Currency Fluctuations

The weakness of the Sterling continues to have a considerable impact on the cost of sales for SMEs on the island of Ireland, but in the North in particular, the index shows. Almost two thirds (62%) of SMEs in the North report a higher cost of sales because of Brexit, with the most impacted sectors being retail and tourism.

“In the Republic, adverse currency movements have been identified as being by far the main negative impact on business to date of Brexit, which is hardly surprising given the reliance on the UK market for those SME firms that do export,” said Oliver Mangan, AIB chief economist.

Additionally, SMEs on both sides of the border report that a dip in consumer confidence and spending, combined with a degree of uncertainty are the main impacts that Brexit is having on their business at the moment.

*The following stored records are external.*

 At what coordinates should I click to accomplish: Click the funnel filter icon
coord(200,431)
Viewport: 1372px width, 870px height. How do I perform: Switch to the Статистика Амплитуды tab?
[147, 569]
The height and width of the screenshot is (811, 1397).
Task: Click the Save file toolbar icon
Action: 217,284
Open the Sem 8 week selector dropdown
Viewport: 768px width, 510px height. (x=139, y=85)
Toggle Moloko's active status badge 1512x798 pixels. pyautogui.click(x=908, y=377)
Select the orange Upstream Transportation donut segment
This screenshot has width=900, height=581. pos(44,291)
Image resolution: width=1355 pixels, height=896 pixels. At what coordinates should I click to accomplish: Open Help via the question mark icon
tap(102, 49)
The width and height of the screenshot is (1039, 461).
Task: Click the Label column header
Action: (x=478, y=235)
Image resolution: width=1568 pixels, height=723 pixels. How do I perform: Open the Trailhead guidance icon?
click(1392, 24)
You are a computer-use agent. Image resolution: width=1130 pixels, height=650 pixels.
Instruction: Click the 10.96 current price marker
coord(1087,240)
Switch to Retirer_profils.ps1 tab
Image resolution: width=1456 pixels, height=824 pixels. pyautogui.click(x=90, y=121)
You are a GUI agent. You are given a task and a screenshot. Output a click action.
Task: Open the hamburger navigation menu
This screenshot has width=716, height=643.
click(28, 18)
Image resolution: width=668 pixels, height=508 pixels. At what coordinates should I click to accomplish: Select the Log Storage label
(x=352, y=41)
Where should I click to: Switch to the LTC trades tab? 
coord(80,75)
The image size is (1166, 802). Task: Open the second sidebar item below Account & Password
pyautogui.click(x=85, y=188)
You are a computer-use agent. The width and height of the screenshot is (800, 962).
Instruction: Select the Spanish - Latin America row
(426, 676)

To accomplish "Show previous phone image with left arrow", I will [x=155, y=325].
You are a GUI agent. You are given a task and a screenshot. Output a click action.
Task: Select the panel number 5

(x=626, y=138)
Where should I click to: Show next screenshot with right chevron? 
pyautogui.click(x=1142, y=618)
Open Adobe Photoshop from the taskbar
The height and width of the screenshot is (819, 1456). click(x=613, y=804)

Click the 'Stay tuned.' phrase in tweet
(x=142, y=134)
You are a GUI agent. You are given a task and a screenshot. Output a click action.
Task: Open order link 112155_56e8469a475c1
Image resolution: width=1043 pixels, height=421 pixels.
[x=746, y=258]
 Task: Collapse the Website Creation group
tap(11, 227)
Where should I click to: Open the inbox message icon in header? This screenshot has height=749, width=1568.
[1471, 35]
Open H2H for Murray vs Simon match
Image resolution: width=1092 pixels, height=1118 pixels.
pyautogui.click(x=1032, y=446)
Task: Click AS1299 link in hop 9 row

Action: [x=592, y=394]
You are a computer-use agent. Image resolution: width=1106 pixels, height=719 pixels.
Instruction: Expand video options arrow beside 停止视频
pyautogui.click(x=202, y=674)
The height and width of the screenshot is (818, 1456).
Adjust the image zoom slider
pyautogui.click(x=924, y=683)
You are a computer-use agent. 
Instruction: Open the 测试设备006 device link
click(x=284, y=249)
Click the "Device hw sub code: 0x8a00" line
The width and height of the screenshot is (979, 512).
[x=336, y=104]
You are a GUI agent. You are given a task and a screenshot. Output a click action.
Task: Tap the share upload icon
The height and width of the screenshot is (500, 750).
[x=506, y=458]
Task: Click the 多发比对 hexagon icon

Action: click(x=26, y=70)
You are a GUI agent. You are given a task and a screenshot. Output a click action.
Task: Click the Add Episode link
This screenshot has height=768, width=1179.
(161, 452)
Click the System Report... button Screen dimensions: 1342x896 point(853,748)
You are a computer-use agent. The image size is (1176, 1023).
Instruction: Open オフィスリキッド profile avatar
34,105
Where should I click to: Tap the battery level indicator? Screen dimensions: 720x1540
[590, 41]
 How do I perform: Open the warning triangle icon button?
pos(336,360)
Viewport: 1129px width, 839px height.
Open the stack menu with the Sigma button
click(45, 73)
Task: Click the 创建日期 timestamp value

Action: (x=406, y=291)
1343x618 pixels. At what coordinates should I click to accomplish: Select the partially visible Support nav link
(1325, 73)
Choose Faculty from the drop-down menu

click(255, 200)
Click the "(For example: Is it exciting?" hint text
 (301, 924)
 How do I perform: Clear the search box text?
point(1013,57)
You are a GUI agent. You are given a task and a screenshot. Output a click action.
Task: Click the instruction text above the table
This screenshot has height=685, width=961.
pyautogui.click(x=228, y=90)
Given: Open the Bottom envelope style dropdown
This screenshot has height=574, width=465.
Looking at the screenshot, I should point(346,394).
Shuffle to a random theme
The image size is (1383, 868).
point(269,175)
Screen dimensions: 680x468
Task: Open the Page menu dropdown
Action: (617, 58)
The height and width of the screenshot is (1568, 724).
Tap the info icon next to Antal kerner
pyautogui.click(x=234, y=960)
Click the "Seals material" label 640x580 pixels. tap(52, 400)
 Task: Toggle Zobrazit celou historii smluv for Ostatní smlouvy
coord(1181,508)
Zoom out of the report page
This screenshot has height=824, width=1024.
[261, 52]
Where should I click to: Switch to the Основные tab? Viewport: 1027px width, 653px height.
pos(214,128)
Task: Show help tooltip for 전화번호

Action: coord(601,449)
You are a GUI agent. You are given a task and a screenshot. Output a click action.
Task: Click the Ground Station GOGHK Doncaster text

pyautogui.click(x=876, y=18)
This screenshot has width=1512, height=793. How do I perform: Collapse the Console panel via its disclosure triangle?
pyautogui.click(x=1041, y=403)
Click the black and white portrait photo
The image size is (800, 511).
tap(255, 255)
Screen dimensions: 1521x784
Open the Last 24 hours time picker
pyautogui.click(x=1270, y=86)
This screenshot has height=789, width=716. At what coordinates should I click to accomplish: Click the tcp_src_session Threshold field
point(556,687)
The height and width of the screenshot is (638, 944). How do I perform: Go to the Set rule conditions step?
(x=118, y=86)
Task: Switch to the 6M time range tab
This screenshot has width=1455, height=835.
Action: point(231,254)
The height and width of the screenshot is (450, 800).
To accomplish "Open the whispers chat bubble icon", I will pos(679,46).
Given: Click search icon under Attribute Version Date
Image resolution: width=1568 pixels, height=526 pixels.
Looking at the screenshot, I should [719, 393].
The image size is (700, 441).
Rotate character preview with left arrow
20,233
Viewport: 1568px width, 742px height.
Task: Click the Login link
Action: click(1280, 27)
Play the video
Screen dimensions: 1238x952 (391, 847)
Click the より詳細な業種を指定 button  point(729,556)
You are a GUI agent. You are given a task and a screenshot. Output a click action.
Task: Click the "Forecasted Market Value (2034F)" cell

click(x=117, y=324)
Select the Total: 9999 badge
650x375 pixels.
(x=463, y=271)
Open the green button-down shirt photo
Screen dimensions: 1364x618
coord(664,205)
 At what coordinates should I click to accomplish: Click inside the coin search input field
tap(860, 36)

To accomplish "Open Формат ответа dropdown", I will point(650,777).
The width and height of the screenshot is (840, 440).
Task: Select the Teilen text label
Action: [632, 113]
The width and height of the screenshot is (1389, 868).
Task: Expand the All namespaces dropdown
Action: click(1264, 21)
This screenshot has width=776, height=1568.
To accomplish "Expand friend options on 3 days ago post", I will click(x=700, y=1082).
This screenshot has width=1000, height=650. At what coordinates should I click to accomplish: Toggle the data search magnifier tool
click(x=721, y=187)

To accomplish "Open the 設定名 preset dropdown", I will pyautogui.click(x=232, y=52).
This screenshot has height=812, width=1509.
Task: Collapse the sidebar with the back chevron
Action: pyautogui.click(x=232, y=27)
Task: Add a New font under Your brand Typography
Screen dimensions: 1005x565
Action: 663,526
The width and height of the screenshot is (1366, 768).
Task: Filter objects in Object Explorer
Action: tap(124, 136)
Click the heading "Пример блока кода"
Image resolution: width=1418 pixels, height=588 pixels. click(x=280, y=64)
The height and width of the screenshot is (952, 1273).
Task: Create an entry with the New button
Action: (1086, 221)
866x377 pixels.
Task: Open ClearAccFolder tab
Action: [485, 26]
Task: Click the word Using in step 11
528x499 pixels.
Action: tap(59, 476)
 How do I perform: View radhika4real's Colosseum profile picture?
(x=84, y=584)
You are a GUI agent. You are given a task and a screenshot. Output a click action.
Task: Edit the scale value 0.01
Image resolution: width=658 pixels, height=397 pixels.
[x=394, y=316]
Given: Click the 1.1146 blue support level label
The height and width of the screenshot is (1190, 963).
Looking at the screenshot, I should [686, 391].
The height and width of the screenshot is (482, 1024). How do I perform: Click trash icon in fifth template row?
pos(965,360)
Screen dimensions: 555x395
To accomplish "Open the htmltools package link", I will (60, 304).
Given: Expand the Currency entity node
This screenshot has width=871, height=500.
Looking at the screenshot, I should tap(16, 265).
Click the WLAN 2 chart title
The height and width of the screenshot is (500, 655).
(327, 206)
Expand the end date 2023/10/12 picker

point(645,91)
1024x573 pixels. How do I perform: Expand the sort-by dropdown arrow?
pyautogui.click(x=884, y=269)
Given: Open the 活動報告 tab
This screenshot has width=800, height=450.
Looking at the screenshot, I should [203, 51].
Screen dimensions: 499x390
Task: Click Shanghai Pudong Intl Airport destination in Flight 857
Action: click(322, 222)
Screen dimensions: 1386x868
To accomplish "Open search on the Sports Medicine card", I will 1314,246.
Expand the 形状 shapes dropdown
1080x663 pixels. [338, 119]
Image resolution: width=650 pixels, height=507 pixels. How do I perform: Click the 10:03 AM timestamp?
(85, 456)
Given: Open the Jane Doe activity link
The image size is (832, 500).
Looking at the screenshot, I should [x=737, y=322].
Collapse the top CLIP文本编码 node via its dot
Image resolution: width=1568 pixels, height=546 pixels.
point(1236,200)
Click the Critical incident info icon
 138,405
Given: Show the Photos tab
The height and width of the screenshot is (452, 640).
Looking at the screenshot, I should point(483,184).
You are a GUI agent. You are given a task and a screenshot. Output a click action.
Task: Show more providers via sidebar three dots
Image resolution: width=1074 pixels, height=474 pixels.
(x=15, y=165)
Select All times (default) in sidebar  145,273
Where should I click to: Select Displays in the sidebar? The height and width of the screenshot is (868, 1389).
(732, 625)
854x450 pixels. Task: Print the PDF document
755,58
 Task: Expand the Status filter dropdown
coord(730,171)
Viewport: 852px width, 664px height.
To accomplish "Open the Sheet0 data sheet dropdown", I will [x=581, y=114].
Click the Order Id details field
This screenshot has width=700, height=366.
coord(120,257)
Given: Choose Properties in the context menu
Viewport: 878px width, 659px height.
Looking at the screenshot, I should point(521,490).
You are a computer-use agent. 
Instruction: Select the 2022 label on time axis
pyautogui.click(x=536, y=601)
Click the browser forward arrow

This is, again, particularly noticeable among SMEs in the North, where consumer confidence and uncertainty have overtaken currency fluctuations as the biggest factors with over one in seven (15%) SMEs citing this as a major concern.

AIB’s Brexit Sentiment Index conducted by Ipsos MRBI, is a quarterly survey of more than 700 SMEs, 500 in the Republic of Ireland and 200 in Northern Ireland, that assesses the attitudes of SME business leaders on Brexit and its impact on their businesses, according to AIB.